The graffiti, which has since been covered up, was of four swastikas, an emblem of the Nazi Party that continues to be used today by white supremacists.
“Johns Hopkins University unequivocally condemns the use of this symbol of hate and the antisemitism it embodies in all its forms,” Daniels and Kumar wrote. “We take seriously this and every incident that glorifies hate and violence, and we will continue to investigate and to take all appropriate action to protect the safety and well-being of all members of our community.”
Prior to the email, student groups including Jewish fraternity Alpha Epsilon Pi (AEPi) and the Jewish Student Association of Peabody (JSAP) posted statements on Instagram about the incident, which occurred on Jan. 25 and has since been officially labeled as a hate crime.
AEPi Sentinel and sophomore Nathan Felmus spoke to the graffiti’s hatefulness in an interview with The News-Letter.
“When something like this happens, I think about my family and my friends who are Jewish, but it affects everyone, not just Jews,” he said. “It’s sad when there is a symbol of hate that is so universal that when it is discovered you have to think, ‘Which person is this meant to target?’”
In an email to The News-Letter, JSAP Vice President and Peabody junior Philip Barsky voiced his appreciation for the University’s response to the hate crime.
He also emphasized that the graffiti makes him feel threatened.
“This shocking incident does make me slightly unsafe on campus and like I should be looking over my shoulder, at least while I’m at Peabody,” he wrote. “Before this incident I didn’t believe [antisemitism] was an issue at all. I felt, and still feel, very in touch with the Jewish community here at Hopkins through Hillel and do not feel much pushback from any of my peers.”
Felmus shared that expressions of hate have been so prevalent in his life that they no longer shock him. He is, however, still disturbed when they occur.
“It is unequivocally disgusting, hateful and malicious,” he said. “That somebody would carve it somewhere that so many people will walk past everyday, basically saying you are not welcome here, makes me sad.”
AEPi President and Peabody sophomore Eli Wasserman noted that the vandalized elevator was located in his first-year building.
“You see articles about antisemitic attacks at college campuses, but like many other shocking events, you never expect them to happen right at home, especially at your dorm,” he said.
In their email, Daniels and Kumar mentioned that antisemitic hate crimes are at an all-time high nationwide.
They stated that they alerted Campus Safety and Security of the incident and also launched an investigation through the Office of Institutional Equity.
Executive Director of Hillel Noam Bentov commended the University’s response in an interview with The News-Letter, highlighting the involvement of federal law enforcement.
Felmus sees the incident, which occurred just days before International Holocaust Remembrance Day on Jan. 27, as an opportunity to further educate the Hopkins community about the history of antisemitism.
“The state of Holocaust education in this country is just horrible.
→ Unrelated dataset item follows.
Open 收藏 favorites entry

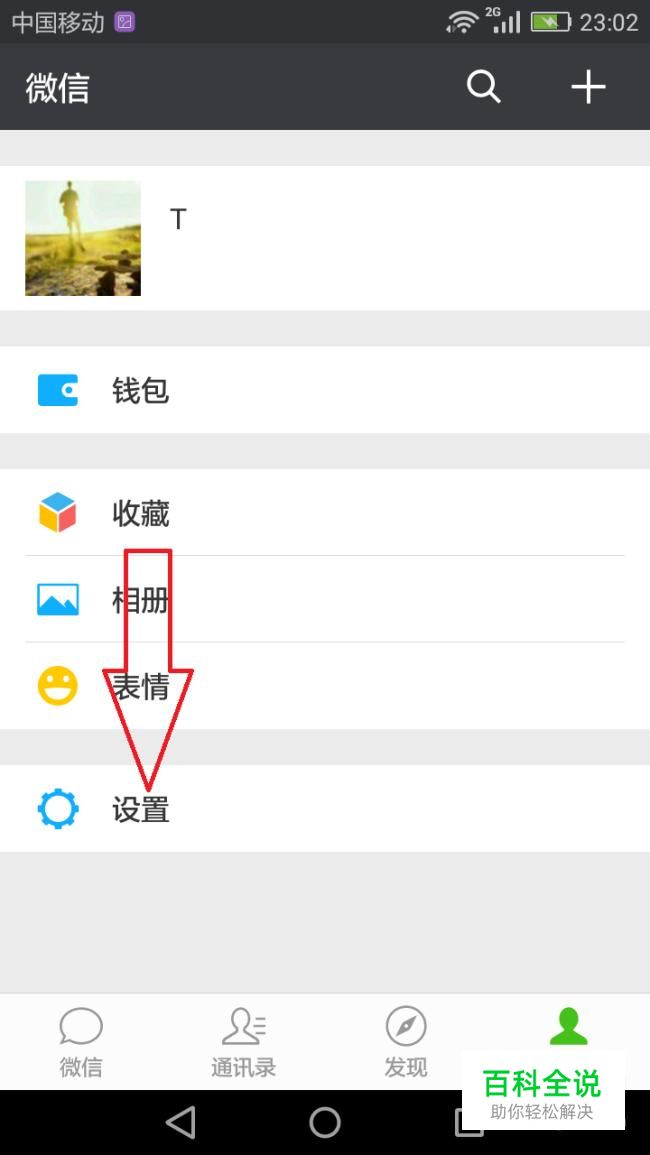325,512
There are statistics that come out every year about how little accurate information is being taught about the Holocaust,” he said. “I think it is the responsibility of organizations like [AEPi] to connect people to resources and give not just Jewish students but all students who were disturbed or confused by this some way to deal with that.”
During the Holocaust era, the Nazis murdered six million Jews as well as millions of other groups, including Poles, gay men and people with disabilities, as well as religious and political dissidents.
Wasserman, whose grandfather survived the Holocaust, believes that education through exposure to Holocaust survivors and their relatives will be most effective in making people recognize the hate that the swastika symbolizes.
“Hearing personal stories, you realize the meaning and the weight behind this terrible symbol,” he said. “You see that it’s real people’s lives and stories that have been torn up because of this symbol, and now it’s just being etched on an elevator without a second thought.”
Peabody administrators are also holding a town hall from 6 p.m. to 7 p.m. on Jan. 28 to hear student concerns.
Claire Goudreau contributed reporting to this article.